From 681b93bf14df983898f4d516cb3da1b8723b2718 Mon Sep 17 00:00:00 2001
From: aphc14 <177544929+aphc14@users.noreply.github.com>
Date: Sat, 19 Apr 2025 04:26:37 +1000
Subject: [PATCH 1/4] Refactor alpha_recover and inverse_hessian_factors to
 remove update_mask parameter

- Removed the update_mask variable from alpha_recover and inverse_hessian_factors functions.
- Simplified the logic in alpha_recover by directly computing alpha without filtering updates.

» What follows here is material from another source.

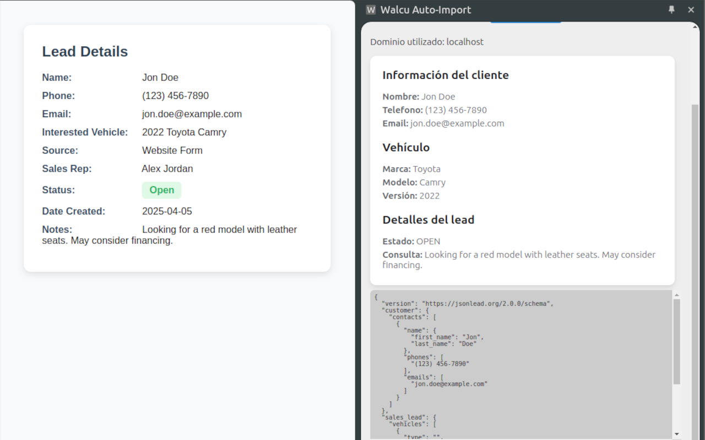Click the JSON box scrollbar thumb
Screen dimensions: 705x440
676,341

- Changes should offer speed-ups by reducing reliance on scan functions, and perform vectorised operations.
---
 pymc_extras/inference/pathfinder/lbfgs.py     |  8 ++-
 .../inference/pathfinder/pathfinder.py        | 51 ++++---------------
 2 files changed, 17 insertions(+), 42 deletions(-)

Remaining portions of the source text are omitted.